- Directed by: Adebayo Tijani; Tope Adebayo;
- Written by: Matthew Mao Adeboye; Bogunmbe Abiola Paul; Adebayo Tijani;
- Produced by: Aisha Lawal
- Starring: Aisha Lawal; Deyemi Okanlawon; Lateef Adedimeji;
- Cinematography: Adeoluwa Owu
- Music by: Tolu Obanro
- Production company: Anthill Studios
- Release date: 17 May 2024;
- Running time: 117 minutes
- Country: Nigeria
- Language: English

= Crossroads (2024 film) =

Crossroads is a 2024 Nigerian drama film directed by Adebayo Tijani and Tope Adebayo.
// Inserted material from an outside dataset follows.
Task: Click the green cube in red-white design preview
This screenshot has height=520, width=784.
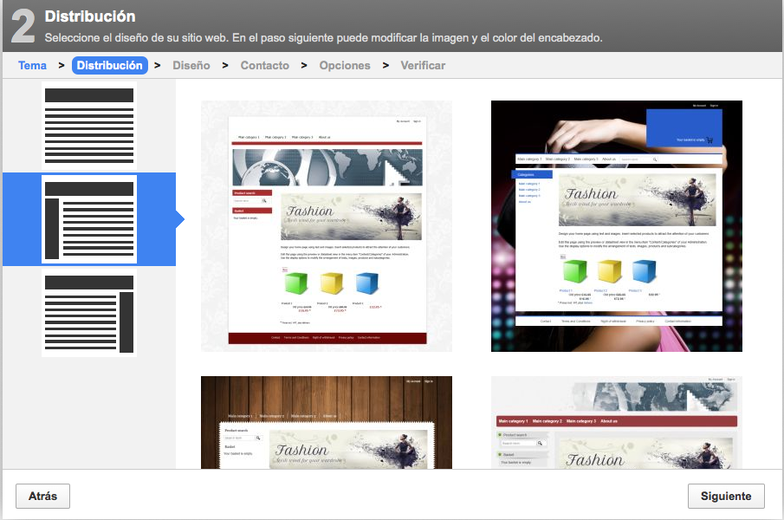Action: 297,283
Set in the 1990s, it portrays the complexities of university life through the intertwined experiences of Eriola (Aisha Lawal), Oyekan (Deyemi Okanlawon), and Fela (Lateef Adedimeji).

== Background ==
The narrative follows Eriola as she struggles with familial expectations while navigating the challenges Oyekan's gang activities pose. False accusations further complicate her journey, but with the support of her friends, Eriola confronts these obstacles. The story intensifies as Don Smart, a looming threat, targets Eriola, prompting Fela to step in and protect her, culminating in emotional and dramatic confrontations. The film premiered on Amazon Prime Video on 17 May 2024.

== Synopsis ==
Set in 1990s Nigeria, Crossroads follows the lives of three university students, Eriola, Oyekan, and Fela, as they navigate personal and social challenges. Eriola is caught between family expectations and the turmoil caused by Oyekan's gang. When false accusations threaten her future, she relies on her friends for support. As tensions escalate, Don Smart emerges as a menacing figure, targeting Eriola and forcing Fela to step in as her protector.